Don't Forget to Play
I've been reminded a lot lately about the power of play, laughter and lightheartedness. I get so wrapped up with life and the pressure (often placed by myself) to parent perfectly and discipline and use every moment as a teaching moment. When your life is as busy as mine is, as all of our lives are, the time you have that isn't spent working and tending to the stuff of life often feels limited. It's easy to spend what little free time we have checking out, watching TV and barking more orders at our kids.
When what they really need is to play. And breathe. And move. And explore.
It's too easy to become irritated with the thousands of hey mommy, mommies and respond with a frustrated, "Whaaatt?" I am finding it makes a huge difference in the attitude of my kids when I'm able to respond playfully, with a smile, or a tickle, or a silly face, or a joke, or as my Alec loves, in a song. Lately, he's been singing everything he says to me in the tune of "Do You Want to Build a Snowman" from the Disney movie Frozen.
Get this, when I am lighthearted and not so serious with my kids they're a lot less stressed and misbehave less. Or maybe it's just me that's less stressed. It's hard to be serious when you start climbing on playground equipment designed for children half your size. Or in my case 3/4 your size!
It could be even that they are acting exactly the same, and I'm just perceiving their behavior differently. Either way, it sure feels a lot nicer than playing drill seargent!
The trick is you really have to let them be them.

----

• Exercise tasks
a – Decide whether each statement agrees with the passage on play above, and answer yes or no for each, quoting the deciding words of the passage. (i) The writer's son Alec has lately been singing what he says to the tune of a song from Frozen. (ii) The writer describes the pressure to parent perfectly as coming only from other people. (iii) The writer finds that responding playfully makes no difference in the children's attitude.
b – According to the passage on play above, what is the trick?
c – Transcribe the passage on play above, starting at "Don't Forget to" and ending at "at our kids.".

• Material provided
----

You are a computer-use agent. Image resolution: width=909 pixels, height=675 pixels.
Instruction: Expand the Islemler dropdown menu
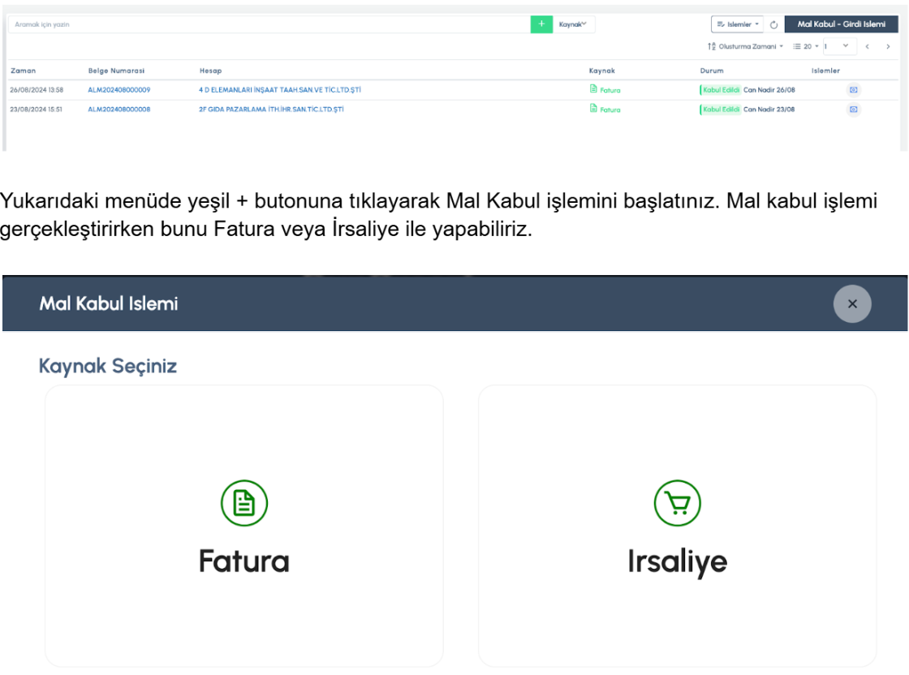[738, 24]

----

• Answers to the tasks
a –
(i) Yes: "Lately, he's been singing everything he says to me in the tune of "Do You Want to Build a Snowman" from the Disney movie Frozen."
(ii) No: "the pressure (often placed by myself)"
(iii) No: "I am finding it makes a huge difference in the attitude of my kids when I'm able to respond playfully"

b – You really have to let them be them.

c –
Don't Forget to Play
I've been reminded a lot lately about the power of play, laughter and lightheartedness. I get so wrapped up with life and the pressure (often placed by myself) to parent perfectly and discipline and use every moment as a teaching moment. When your life is as busy as mine is, as all of our lives are, the time you have that isn't spent working and tending to the stuff of life often feels limited. It's easy to spend what little free time we have checking out, watching TV and barking more orders at our kids.